▶ _EXERCISE GOAL_:
Search the records below for "profile"; copy each line that has it.

▶ _MATERIAL FOR THE TASK_:
--- START ---
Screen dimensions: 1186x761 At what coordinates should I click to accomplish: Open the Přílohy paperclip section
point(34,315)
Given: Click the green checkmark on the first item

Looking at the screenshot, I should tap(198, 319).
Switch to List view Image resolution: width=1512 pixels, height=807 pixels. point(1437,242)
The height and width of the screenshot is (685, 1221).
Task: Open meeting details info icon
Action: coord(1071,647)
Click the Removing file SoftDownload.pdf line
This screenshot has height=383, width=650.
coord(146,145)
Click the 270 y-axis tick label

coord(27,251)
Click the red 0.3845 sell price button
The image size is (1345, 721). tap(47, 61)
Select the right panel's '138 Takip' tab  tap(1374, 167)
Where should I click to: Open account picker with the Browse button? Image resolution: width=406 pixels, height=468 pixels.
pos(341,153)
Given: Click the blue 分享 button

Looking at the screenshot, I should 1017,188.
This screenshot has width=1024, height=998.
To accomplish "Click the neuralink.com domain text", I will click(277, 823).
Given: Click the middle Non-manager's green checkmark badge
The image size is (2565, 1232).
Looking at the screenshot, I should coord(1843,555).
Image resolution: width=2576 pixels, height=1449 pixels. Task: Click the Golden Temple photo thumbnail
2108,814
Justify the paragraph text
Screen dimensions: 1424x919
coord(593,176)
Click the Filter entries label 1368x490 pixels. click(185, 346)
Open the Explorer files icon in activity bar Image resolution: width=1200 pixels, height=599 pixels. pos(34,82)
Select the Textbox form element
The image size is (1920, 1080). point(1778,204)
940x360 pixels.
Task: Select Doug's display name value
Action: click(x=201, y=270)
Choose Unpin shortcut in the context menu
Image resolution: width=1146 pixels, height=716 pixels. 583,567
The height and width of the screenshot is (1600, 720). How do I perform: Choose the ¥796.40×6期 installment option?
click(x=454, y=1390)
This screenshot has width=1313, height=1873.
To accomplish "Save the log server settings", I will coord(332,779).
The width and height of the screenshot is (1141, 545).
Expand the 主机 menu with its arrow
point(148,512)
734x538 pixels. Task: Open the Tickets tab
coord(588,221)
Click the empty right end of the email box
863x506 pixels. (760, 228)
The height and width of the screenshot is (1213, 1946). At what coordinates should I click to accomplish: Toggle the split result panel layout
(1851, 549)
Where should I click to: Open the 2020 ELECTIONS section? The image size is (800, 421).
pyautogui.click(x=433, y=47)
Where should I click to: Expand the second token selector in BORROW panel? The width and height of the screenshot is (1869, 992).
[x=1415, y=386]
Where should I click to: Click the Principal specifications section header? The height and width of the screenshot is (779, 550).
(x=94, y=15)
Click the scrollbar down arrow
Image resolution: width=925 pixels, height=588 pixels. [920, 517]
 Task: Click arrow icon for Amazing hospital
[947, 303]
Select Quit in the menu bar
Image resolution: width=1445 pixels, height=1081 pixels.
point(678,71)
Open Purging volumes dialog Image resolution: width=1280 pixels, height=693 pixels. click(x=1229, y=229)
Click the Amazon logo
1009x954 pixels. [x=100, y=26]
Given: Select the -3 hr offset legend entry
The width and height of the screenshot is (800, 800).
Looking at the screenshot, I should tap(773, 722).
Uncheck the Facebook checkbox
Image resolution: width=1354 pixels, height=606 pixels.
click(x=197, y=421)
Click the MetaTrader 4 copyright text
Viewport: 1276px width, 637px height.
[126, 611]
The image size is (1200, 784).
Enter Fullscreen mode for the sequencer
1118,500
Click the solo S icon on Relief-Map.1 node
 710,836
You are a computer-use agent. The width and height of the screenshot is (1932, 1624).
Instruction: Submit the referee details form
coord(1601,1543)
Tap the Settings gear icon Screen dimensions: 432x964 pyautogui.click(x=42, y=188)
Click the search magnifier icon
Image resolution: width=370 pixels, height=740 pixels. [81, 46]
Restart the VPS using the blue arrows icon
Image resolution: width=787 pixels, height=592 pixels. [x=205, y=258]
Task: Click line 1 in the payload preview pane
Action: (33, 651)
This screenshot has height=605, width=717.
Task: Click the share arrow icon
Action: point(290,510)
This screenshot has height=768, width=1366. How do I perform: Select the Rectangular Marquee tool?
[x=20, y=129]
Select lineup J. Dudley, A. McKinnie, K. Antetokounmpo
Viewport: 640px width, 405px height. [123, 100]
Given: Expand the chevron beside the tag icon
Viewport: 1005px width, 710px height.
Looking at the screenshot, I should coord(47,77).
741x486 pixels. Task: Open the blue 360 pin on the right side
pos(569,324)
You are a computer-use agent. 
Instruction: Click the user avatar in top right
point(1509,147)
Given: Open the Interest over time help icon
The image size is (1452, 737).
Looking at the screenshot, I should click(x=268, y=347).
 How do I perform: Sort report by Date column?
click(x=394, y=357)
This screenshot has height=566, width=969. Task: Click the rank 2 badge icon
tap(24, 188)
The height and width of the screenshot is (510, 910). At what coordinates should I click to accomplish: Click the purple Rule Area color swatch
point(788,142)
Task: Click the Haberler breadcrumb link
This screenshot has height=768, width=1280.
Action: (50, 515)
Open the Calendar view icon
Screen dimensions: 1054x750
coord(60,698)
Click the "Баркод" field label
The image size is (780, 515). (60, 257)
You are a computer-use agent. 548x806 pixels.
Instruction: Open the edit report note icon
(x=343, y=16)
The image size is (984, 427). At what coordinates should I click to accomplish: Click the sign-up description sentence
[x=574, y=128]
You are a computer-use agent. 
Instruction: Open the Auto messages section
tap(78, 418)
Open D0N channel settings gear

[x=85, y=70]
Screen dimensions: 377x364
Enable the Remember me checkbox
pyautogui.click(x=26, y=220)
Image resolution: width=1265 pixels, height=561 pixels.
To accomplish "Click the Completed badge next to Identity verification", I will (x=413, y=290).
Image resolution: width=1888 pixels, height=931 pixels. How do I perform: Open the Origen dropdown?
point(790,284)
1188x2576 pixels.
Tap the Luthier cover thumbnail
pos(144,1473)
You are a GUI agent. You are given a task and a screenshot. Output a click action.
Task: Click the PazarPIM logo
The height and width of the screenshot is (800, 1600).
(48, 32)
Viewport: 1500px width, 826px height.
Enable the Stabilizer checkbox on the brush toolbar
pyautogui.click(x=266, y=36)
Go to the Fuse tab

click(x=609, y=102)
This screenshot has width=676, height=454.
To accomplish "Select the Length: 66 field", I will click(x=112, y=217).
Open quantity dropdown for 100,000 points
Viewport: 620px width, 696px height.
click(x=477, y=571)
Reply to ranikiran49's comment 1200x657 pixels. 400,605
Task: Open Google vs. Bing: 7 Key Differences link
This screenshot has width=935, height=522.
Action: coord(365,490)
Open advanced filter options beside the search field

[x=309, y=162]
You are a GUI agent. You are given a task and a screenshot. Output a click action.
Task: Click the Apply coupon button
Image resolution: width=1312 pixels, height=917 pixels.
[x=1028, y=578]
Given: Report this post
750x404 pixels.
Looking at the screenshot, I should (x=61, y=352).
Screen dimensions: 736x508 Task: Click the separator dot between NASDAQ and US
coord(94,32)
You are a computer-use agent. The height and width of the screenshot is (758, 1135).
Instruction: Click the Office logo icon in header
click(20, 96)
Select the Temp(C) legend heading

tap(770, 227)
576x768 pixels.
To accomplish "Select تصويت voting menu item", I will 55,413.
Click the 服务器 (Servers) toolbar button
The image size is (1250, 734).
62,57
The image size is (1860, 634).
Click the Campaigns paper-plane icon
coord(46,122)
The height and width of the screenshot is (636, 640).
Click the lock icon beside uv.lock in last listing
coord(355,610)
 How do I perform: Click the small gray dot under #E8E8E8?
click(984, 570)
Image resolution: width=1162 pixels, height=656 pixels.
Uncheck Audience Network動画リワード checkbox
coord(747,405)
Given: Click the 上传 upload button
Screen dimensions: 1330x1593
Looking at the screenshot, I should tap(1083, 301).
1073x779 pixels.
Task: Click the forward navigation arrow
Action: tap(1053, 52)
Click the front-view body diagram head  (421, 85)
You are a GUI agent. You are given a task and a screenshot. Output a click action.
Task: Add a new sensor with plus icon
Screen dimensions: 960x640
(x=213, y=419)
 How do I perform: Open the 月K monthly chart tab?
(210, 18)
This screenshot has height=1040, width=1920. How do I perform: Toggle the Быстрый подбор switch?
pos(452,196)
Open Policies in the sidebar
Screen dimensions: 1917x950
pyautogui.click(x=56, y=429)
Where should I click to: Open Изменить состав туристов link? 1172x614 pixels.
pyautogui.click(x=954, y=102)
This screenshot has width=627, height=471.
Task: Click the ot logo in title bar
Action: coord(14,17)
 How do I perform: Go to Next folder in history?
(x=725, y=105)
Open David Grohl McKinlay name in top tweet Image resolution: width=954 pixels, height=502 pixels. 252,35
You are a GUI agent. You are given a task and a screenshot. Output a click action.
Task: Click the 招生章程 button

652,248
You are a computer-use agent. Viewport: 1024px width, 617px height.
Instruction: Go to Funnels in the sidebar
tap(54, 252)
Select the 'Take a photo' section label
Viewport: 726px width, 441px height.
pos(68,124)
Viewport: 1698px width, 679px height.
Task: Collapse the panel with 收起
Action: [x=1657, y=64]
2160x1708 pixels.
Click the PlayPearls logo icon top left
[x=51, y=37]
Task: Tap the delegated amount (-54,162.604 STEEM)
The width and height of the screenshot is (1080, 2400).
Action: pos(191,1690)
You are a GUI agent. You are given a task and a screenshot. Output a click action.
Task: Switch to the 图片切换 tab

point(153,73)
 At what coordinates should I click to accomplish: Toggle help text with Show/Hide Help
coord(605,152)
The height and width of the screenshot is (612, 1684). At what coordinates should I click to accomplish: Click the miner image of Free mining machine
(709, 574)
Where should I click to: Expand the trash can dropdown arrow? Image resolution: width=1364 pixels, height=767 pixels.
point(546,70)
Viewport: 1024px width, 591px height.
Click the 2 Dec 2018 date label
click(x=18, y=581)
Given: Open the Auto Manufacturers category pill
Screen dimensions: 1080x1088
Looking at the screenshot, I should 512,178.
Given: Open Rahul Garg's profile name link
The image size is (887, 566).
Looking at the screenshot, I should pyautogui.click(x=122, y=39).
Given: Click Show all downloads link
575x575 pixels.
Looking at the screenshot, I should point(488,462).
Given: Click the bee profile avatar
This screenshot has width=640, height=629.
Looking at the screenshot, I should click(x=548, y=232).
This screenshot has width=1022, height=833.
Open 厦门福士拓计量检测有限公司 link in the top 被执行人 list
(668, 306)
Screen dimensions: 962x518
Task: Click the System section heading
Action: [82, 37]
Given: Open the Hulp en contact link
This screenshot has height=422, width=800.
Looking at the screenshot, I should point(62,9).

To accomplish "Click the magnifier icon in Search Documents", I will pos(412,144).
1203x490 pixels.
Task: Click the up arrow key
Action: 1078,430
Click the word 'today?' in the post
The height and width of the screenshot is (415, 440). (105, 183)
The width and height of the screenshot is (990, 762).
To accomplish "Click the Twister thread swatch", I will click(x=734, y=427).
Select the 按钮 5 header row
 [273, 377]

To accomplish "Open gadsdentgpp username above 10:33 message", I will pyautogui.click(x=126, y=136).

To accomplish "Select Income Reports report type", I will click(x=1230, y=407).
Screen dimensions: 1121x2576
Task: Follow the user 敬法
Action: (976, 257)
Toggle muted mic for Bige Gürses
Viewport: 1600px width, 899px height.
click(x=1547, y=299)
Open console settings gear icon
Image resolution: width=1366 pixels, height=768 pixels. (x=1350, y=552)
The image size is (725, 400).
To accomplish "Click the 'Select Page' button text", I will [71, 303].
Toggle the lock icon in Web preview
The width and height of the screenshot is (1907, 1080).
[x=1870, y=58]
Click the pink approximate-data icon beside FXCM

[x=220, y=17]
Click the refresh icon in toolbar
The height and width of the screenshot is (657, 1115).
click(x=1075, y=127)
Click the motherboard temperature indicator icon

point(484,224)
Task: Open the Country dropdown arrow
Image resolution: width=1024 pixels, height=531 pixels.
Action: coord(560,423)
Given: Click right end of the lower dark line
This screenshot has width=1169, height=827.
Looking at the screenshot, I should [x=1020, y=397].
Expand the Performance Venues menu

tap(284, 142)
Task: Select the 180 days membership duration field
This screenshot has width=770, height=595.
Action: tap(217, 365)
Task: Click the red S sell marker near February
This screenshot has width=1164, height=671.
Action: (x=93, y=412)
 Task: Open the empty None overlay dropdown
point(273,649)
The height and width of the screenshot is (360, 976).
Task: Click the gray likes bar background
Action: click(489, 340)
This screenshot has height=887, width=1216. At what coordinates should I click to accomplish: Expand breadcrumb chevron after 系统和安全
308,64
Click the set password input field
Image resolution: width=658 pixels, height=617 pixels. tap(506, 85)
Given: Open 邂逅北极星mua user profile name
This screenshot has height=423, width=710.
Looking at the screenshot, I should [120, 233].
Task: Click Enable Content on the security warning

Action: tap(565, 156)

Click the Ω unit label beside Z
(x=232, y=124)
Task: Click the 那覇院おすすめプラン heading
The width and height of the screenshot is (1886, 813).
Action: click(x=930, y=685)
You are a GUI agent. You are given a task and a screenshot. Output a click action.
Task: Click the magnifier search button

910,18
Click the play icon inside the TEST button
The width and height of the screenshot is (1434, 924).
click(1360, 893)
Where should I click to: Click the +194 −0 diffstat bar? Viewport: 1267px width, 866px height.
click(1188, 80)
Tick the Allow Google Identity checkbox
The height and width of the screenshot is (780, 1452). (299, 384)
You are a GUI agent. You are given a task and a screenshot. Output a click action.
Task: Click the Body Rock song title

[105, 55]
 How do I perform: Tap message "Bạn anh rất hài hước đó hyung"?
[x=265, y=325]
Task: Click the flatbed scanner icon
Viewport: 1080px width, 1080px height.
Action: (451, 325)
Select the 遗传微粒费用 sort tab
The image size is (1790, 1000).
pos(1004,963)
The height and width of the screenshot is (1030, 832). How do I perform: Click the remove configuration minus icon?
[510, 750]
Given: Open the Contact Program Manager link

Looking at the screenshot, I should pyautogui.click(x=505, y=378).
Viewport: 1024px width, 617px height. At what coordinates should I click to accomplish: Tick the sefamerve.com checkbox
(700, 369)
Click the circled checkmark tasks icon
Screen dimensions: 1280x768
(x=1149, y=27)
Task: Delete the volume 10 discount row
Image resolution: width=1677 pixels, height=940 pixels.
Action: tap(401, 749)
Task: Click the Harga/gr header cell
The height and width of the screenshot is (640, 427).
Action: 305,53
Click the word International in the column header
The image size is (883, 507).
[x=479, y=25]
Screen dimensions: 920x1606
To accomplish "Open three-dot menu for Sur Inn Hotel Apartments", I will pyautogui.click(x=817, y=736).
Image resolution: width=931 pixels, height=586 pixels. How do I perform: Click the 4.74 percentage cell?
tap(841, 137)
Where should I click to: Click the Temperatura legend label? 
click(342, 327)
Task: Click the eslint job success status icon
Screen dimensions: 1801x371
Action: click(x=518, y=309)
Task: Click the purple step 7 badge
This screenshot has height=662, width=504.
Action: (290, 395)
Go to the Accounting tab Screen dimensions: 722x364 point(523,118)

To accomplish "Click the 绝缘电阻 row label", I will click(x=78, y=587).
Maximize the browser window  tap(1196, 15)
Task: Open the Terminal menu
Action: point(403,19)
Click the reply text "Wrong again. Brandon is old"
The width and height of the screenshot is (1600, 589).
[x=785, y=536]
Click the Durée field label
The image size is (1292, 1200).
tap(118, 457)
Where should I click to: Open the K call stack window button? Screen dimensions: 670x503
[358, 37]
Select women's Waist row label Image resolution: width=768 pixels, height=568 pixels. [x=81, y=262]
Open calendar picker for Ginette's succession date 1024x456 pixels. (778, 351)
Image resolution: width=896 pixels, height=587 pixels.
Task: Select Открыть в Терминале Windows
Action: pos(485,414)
--- END ---
▶ _WRITTEN REPLY_:
Given: Open Rahul Garg's profile name link
Given: Click the bee profile avatar
Given: Open 邂逅北极星mua user profile name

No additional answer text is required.